Non a caso i nodi della sanità, della manutenzione del territorio e dei lavori sia per trovarne che per attrarre talenti e migranti, dai tavoli di Torino sono subito rimbalzati nella bolla calda della politica. È l’esigenza di tenere assieme questa organizzazione urbano-industriale del territorio che chiama in causa le Regioni e il regionalismo come livello istituzionale intermedio. Oltre ad essere istituzioni rappresentative, le regioni sono geocomunità territoriali in trasformazione. Un nuovo regionalismo ha la sua ragion d’essere proprio nella produzione di una nuova generazione di beni pubblici e lo sviluppo delle piattaforme produttive può rappresentare un nuovo approccio alla politica di coesione e alle politiche industriali.

Un passaggio che le Regioni sembrano aver compreso provando a ragionare come sistema: a Torino si è posto il tema dell’interoperabilità dei sistemi infrastrutturali provando a ragionare anche di sviluppo di schemi regolativi e di policy comuni tra diverse Regioni.
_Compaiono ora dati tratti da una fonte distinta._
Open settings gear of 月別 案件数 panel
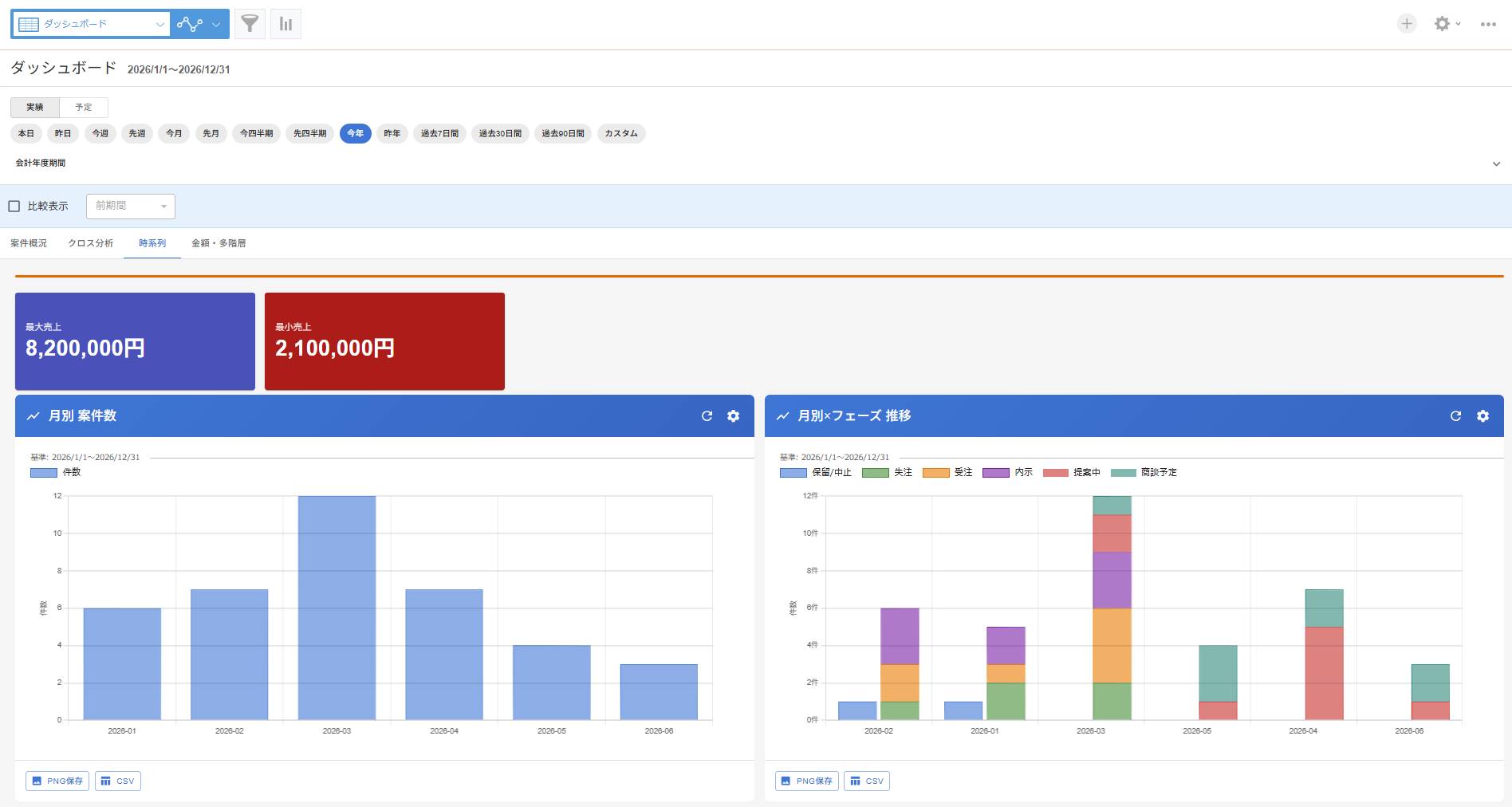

Basta pensare per capire, al territorio che va da Torino a Trieste attraversando il triangolo Lombardia-Veneto-Emilia Romagna dove si fa coesione per competere, o all’Italia di Mezzo con forte tradizione di virtù civiche che vengono prima dell’economia, o alla piattaforma tra Campania e Puglia passando per la Basilicata, tutte in metamorfosi mobilitante reti infrastrutturali e nuovo capitale sociale con Calabria e Sicilia che sono confine dialogante nel Mediterraneo. Sono le tre coesioni sociali e territoriali che assieme fanno sistema Paese. Le Regioni possono giocare un ruolo importante di intermediazione tra impatti delle trasformazioni globali sui territori e Stato centrale perché è lo stesso concetto di infrastruttura che sta cambiando natura e funzione rispetto alla questione dello sviluppo. Primo, perché è sempre più difficile distinguere tra funzioni economiche e sociali delle infrastrutture, visto che anche welfare, formazione, qualità della vita sono fondamentali nel rendere i territori attrattivi verso i flussi di persone e capitali. Inoltre, nella nuova economia, le stesse infrastrutture sociali sono sempre più il campo di creazione di nuove industrie.

Siamo entrati in una fase storica che vede l’affermarsi di un capitalismo delle reti sempre più partner e allo stesso tempo potere autonomo con cui rapportarsi da parte di imprese e istituzioni, con le grandi piattaforme globali che non solo abilitano relazioni e flussi, ma sempre più producono l’immaginario sociale (le migrazioni insegnano) e divengono esse stesse infrastrutture e in qualche misura nuove istituzioni. Sia che producano beni intangibili come capitale umano e salute oppure sostenibilità intesa come capacità di riprodurre l’ambiente fisico e naturale nel ridurre gli impatti del cambiamento climatico e consentire l’adattamento delle comunità. Insomma, un nuovo regionalismo incentrato su beni collettivi e modello delle piattaforme che potrebbe vedere la luce non solo attraverso una cooperazione orizzontale tra Regioni, ma anche attraverso una rafforzata capacità di costruire una filiera istituzionale e di policy sempre più integrata tra Città, Regioni, Stato centrale e Politiche Europee.